The entries are to be returned exactly as written.

Saved data entries:
—————
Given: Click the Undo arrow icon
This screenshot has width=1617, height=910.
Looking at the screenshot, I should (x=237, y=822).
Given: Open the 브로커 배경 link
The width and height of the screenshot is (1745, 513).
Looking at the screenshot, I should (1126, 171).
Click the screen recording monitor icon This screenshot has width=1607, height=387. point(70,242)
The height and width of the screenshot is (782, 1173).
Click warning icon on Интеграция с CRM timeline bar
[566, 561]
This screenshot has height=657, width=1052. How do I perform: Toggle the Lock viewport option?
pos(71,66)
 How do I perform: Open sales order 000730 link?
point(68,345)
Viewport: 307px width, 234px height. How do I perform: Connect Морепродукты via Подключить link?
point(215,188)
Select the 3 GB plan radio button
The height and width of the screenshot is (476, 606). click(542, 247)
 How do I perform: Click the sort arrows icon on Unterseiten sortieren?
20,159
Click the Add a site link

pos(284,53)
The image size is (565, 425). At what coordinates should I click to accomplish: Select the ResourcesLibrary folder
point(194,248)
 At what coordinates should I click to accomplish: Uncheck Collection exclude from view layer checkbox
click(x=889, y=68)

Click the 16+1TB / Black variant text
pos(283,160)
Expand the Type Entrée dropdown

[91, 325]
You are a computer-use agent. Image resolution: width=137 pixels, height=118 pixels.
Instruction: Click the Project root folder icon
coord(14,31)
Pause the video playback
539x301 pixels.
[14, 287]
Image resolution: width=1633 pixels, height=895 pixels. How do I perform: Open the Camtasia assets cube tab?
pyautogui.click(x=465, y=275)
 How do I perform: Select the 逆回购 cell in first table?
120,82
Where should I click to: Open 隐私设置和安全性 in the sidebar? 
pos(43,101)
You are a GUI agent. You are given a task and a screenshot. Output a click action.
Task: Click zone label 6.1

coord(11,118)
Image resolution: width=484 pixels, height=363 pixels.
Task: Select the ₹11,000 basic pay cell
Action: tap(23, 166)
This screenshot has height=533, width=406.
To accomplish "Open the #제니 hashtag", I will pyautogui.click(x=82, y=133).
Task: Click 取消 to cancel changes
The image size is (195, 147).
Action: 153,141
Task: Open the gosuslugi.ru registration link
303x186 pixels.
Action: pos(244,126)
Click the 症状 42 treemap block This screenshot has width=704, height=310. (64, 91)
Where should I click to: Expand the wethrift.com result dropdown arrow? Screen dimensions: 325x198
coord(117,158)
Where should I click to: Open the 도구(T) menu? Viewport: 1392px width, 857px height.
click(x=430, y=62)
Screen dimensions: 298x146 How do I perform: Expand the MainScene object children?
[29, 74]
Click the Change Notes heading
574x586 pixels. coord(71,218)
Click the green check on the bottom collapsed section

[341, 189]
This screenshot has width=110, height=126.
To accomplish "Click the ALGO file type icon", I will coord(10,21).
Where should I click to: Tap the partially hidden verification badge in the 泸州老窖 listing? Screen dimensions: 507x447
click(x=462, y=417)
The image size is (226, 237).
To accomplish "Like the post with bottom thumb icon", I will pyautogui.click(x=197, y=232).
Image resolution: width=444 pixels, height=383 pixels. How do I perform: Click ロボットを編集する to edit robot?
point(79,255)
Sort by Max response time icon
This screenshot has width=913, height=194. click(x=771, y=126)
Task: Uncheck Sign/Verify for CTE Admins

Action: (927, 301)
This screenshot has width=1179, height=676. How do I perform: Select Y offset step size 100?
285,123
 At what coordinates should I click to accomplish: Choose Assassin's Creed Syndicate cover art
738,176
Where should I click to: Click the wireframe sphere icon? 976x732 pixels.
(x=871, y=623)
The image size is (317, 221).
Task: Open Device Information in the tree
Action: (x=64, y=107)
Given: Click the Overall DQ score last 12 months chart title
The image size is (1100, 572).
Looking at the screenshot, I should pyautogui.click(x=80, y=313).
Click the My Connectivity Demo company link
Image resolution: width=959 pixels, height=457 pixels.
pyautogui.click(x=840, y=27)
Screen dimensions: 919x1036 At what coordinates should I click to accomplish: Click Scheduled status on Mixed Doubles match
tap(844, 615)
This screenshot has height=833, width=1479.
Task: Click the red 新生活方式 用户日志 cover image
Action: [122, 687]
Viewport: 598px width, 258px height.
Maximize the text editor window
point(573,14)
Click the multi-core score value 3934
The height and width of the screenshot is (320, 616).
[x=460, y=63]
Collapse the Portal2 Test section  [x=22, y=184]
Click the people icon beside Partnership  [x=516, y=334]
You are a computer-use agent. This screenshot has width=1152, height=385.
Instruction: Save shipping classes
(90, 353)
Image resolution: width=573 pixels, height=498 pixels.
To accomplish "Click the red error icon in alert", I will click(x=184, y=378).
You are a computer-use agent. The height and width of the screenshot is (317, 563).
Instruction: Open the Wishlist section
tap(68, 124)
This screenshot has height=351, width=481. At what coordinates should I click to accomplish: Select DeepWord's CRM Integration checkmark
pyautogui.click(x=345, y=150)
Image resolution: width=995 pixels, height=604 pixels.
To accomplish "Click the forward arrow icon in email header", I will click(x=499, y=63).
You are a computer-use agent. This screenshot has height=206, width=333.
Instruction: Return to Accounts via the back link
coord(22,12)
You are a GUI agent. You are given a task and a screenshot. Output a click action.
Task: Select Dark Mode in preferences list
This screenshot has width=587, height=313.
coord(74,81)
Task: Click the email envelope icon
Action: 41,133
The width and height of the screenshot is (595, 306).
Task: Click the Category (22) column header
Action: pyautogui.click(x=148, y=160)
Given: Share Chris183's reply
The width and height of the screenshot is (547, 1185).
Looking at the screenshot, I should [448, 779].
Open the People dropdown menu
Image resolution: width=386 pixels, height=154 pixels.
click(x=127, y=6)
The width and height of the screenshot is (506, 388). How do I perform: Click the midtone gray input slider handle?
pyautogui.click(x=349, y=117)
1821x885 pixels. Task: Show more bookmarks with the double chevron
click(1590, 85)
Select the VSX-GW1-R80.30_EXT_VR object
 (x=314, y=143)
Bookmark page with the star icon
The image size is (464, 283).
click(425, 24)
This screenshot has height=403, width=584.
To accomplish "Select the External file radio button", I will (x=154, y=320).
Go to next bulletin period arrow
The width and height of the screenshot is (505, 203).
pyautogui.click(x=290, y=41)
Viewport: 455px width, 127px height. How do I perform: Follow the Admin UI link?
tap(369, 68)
—————
▶ **Result below**
Given: Click the Undo arrow icon
This screenshot has width=1617, height=910.
Looking at the screenshot, I should (x=237, y=822).
Given: Open the 브로커 배경 link
The width and height of the screenshot is (1745, 513).
Looking at the screenshot, I should (1126, 171).
Click the screen recording monitor icon This screenshot has width=1607, height=387. point(70,242)
The height and width of the screenshot is (782, 1173).
Click warning icon on Интеграция с CRM timeline bar
[566, 561]
This screenshot has height=657, width=1052. How do I perform: Toggle the Lock viewport option?
pos(71,66)
 How do I perform: Open sales order 000730 link?
point(68,345)
Viewport: 307px width, 234px height. How do I perform: Connect Морепродукты via Подключить link?
point(215,188)
Select the 3 GB plan radio button
The height and width of the screenshot is (476, 606). click(542, 247)
 How do I perform: Click the sort arrows icon on Unterseiten sortieren?
20,159
Click the Add a site link

pos(284,53)
The image size is (565, 425). At what coordinates should I click to accomplish: Select the ResourcesLibrary folder
point(194,248)
 At what coordinates should I click to accomplish: Uncheck Collection exclude from view layer checkbox
click(x=889, y=68)

Click the 16+1TB / Black variant text
pos(283,160)
Expand the Type Entrée dropdown

[91, 325]
You are a computer-use agent. Image resolution: width=137 pixels, height=118 pixels.
Instruction: Click the Project root folder icon
coord(14,31)
Pause the video playback
539x301 pixels.
[14, 287]
Image resolution: width=1633 pixels, height=895 pixels. How do I perform: Open the Camtasia assets cube tab?
pyautogui.click(x=465, y=275)
 How do I perform: Select the 逆回购 cell in first table?
120,82
Where should I click to: Open 隐私设置和安全性 in the sidebar? 
pos(43,101)
You are a GUI agent. You are given a task and a screenshot. Output a click action.
Task: Click zone label 6.1

coord(11,118)
Image resolution: width=484 pixels, height=363 pixels.
Task: Select the ₹11,000 basic pay cell
Action: tap(23, 166)
This screenshot has height=533, width=406.
To accomplish "Open the #제니 hashtag", I will pyautogui.click(x=82, y=133).
Task: Click 取消 to cancel changes
The image size is (195, 147).
Action: 153,141
Task: Open the gosuslugi.ru registration link
303x186 pixels.
Action: pos(244,126)
Click the 症状 42 treemap block This screenshot has width=704, height=310. (64, 91)
Where should I click to: Expand the wethrift.com result dropdown arrow? Screen dimensions: 325x198
coord(117,158)
Where should I click to: Open the 도구(T) menu? Viewport: 1392px width, 857px height.
click(x=430, y=62)
Screen dimensions: 298x146 How do I perform: Expand the MainScene object children?
[29, 74]
Click the Change Notes heading
574x586 pixels. coord(71,218)
Click the green check on the bottom collapsed section

[341, 189]
This screenshot has width=110, height=126.
To accomplish "Click the ALGO file type icon", I will coord(10,21).
Where should I click to: Tap the partially hidden verification badge in the 泸州老窖 listing? Screen dimensions: 507x447
click(x=462, y=417)
The image size is (226, 237).
To accomplish "Like the post with bottom thumb icon", I will pyautogui.click(x=197, y=232).
Image resolution: width=444 pixels, height=383 pixels. How do I perform: Click ロボットを編集する to edit robot?
point(79,255)
Sort by Max response time icon
This screenshot has width=913, height=194. click(x=771, y=126)
Task: Uncheck Sign/Verify for CTE Admins

Action: (927, 301)
This screenshot has width=1179, height=676. How do I perform: Select Y offset step size 100?
285,123
 At what coordinates should I click to accomplish: Choose Assassin's Creed Syndicate cover art
738,176
Where should I click to: Click the wireframe sphere icon? 976x732 pixels.
(x=871, y=623)
The image size is (317, 221).
Task: Open Device Information in the tree
Action: (x=64, y=107)
Given: Click the Overall DQ score last 12 months chart title
The image size is (1100, 572).
Looking at the screenshot, I should pyautogui.click(x=80, y=313).
Click the My Connectivity Demo company link
Image resolution: width=959 pixels, height=457 pixels.
pyautogui.click(x=840, y=27)
Screen dimensions: 919x1036 At what coordinates should I click to accomplish: Click Scheduled status on Mixed Doubles match
tap(844, 615)
This screenshot has height=833, width=1479.
Task: Click the red 新生活方式 用户日志 cover image
Action: [122, 687]
Viewport: 598px width, 258px height.
Maximize the text editor window
point(573,14)
Click the multi-core score value 3934
The height and width of the screenshot is (320, 616).
[x=460, y=63]
Collapse the Portal2 Test section  [x=22, y=184]
Click the people icon beside Partnership  [x=516, y=334]
You are a computer-use agent. This screenshot has width=1152, height=385.
Instruction: Save shipping classes
(90, 353)
Image resolution: width=573 pixels, height=498 pixels.
To accomplish "Click the red error icon in alert", I will click(x=184, y=378).
You are a computer-use agent. The height and width of the screenshot is (317, 563).
Instruction: Open the Wishlist section
tap(68, 124)
This screenshot has height=351, width=481. At what coordinates should I click to accomplish: Select DeepWord's CRM Integration checkmark
pyautogui.click(x=345, y=150)
Image resolution: width=995 pixels, height=604 pixels.
To accomplish "Click the forward arrow icon in email header", I will click(x=499, y=63).
You are a computer-use agent. This screenshot has height=206, width=333.
Instruction: Return to Accounts via the back link
coord(22,12)
You are a GUI agent. You are given a task and a screenshot. Output a click action.
Task: Select Dark Mode in preferences list
This screenshot has width=587, height=313.
coord(74,81)
Task: Click the email envelope icon
Action: 41,133
The width and height of the screenshot is (595, 306).
Task: Click the Category (22) column header
Action: pyautogui.click(x=148, y=160)
Given: Share Chris183's reply
The width and height of the screenshot is (547, 1185).
Looking at the screenshot, I should [448, 779].
Open the People dropdown menu
Image resolution: width=386 pixels, height=154 pixels.
click(x=127, y=6)
The width and height of the screenshot is (506, 388). How do I perform: Click the midtone gray input slider handle?
pyautogui.click(x=349, y=117)
1821x885 pixels. Task: Show more bookmarks with the double chevron
click(1590, 85)
Select the VSX-GW1-R80.30_EXT_VR object
 (x=314, y=143)
Bookmark page with the star icon
The image size is (464, 283).
click(425, 24)
This screenshot has height=403, width=584.
To accomplish "Select the External file radio button", I will (x=154, y=320).
Go to next bulletin period arrow
The width and height of the screenshot is (505, 203).
pyautogui.click(x=290, y=41)
Viewport: 455px width, 127px height. How do I perform: Follow the Admin UI link?
tap(369, 68)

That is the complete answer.